- RECORDS FOR THE TASK
"""

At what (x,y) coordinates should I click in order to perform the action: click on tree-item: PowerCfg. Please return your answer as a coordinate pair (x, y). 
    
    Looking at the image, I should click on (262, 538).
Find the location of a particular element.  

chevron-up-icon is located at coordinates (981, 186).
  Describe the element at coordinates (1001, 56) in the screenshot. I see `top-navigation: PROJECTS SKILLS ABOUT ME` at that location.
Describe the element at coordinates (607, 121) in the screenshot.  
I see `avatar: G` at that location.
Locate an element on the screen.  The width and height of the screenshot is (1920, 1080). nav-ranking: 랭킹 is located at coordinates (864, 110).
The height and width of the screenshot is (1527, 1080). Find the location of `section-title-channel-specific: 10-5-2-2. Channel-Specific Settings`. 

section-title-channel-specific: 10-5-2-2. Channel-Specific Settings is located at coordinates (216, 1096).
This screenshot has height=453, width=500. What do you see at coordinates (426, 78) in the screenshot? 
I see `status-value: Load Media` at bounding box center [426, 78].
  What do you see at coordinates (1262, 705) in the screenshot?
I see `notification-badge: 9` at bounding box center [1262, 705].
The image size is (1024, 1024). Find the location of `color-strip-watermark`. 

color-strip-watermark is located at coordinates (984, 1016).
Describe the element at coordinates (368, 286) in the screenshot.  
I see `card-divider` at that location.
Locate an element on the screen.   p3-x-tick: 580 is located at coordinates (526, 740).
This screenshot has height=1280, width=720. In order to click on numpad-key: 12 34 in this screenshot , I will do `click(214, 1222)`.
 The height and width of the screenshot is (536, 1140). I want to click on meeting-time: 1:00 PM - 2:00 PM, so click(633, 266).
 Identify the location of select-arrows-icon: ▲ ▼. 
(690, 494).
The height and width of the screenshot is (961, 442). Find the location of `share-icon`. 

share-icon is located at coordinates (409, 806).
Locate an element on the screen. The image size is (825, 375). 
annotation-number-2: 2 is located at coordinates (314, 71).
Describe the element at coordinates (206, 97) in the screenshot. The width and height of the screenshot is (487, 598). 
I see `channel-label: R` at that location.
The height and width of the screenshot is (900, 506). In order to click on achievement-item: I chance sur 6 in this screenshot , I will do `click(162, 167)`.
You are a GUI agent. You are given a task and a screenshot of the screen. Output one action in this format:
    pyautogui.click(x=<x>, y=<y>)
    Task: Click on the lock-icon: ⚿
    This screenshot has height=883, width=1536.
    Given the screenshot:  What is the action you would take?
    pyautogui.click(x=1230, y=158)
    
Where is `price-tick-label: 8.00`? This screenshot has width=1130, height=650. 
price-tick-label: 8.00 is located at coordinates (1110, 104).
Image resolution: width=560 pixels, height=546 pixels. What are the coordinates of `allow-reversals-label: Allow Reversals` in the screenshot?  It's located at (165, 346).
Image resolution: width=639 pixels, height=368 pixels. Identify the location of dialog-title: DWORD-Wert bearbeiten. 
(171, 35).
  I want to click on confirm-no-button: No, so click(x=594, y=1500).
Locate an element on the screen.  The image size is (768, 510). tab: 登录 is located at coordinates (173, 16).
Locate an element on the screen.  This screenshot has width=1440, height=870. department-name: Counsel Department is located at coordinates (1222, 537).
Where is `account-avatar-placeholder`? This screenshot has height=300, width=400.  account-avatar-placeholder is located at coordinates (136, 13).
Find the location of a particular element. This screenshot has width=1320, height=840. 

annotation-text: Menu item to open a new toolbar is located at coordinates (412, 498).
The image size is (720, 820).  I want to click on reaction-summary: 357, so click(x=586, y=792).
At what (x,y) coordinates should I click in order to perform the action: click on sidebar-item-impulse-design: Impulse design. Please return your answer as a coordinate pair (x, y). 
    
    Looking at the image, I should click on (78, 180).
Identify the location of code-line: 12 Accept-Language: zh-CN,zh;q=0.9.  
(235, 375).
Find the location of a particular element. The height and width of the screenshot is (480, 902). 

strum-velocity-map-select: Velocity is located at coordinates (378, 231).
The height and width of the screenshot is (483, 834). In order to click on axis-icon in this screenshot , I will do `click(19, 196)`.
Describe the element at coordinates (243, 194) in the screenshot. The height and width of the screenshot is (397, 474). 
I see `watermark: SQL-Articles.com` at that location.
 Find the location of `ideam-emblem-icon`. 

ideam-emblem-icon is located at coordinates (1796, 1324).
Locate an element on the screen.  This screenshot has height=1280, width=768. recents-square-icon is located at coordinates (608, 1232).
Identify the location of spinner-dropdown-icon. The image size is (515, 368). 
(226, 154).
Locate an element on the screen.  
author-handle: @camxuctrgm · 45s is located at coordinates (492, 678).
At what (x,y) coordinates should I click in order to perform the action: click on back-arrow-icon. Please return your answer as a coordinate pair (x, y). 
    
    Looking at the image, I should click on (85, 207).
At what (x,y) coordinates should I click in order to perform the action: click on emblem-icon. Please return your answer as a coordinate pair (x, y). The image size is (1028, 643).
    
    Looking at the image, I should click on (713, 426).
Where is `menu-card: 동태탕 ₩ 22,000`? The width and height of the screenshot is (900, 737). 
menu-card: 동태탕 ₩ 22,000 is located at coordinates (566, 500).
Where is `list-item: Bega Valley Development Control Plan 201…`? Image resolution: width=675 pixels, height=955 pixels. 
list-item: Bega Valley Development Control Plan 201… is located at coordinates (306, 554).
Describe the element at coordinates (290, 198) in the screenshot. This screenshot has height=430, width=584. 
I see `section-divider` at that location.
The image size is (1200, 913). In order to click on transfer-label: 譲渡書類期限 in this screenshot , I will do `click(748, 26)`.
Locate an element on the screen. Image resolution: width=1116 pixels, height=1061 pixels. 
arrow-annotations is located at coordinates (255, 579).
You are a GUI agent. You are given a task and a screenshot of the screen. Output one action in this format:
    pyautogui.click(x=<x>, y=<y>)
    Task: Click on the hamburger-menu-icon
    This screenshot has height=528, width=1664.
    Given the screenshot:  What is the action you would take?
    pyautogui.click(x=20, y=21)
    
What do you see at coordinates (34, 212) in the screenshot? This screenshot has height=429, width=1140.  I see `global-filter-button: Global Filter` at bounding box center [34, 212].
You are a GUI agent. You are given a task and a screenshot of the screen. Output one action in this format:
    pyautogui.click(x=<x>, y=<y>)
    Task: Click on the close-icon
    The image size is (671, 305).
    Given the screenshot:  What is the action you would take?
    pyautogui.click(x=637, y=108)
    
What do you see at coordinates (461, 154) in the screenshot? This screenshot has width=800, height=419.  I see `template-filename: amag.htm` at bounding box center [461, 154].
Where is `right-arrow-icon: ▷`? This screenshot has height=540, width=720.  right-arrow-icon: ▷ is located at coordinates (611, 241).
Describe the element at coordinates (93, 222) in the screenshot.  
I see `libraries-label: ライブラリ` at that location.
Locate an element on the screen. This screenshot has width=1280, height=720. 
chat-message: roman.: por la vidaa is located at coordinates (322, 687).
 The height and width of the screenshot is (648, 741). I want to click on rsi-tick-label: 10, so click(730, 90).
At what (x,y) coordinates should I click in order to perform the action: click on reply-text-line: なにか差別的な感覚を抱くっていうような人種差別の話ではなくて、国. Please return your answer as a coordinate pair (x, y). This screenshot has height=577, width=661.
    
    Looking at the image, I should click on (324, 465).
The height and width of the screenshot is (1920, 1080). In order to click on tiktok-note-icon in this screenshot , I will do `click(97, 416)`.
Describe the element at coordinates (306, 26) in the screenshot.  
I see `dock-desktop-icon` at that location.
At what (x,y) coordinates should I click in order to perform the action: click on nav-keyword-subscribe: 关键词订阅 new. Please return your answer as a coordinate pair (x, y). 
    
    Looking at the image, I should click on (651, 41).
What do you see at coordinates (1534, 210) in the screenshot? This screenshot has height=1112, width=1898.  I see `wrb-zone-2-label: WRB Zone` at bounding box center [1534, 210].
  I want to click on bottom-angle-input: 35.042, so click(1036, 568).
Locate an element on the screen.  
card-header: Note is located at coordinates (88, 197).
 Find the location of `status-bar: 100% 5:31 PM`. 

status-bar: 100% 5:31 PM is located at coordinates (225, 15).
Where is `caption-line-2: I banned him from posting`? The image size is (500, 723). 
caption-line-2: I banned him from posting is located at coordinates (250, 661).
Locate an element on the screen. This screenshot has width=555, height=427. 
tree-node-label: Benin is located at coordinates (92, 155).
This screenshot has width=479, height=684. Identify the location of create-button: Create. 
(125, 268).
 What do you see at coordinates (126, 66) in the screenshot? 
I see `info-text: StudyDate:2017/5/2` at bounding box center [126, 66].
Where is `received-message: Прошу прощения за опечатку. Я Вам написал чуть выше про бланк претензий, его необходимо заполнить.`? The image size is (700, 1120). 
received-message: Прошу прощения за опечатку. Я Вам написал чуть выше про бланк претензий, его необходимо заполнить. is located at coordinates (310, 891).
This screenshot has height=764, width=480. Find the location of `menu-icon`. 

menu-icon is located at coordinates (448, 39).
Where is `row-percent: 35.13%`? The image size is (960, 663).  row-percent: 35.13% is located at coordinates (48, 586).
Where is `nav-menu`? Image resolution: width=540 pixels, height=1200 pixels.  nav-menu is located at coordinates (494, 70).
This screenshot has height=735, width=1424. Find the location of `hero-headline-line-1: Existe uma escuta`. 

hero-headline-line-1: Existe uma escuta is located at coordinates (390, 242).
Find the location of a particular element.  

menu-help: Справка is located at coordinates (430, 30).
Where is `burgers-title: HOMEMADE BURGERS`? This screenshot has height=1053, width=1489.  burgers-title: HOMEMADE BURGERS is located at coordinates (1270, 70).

"""

- BRIEF
From the items above, copy out every line that contains the word "Bega", keeping each line unchanged.

- TASK ANSWER
Where is `list-item: Bega Valley Development Control Plan 201…`? Image resolution: width=675 pixels, height=955 pixels. 
list-item: Bega Valley Development Control Plan 201… is located at coordinates (306, 554).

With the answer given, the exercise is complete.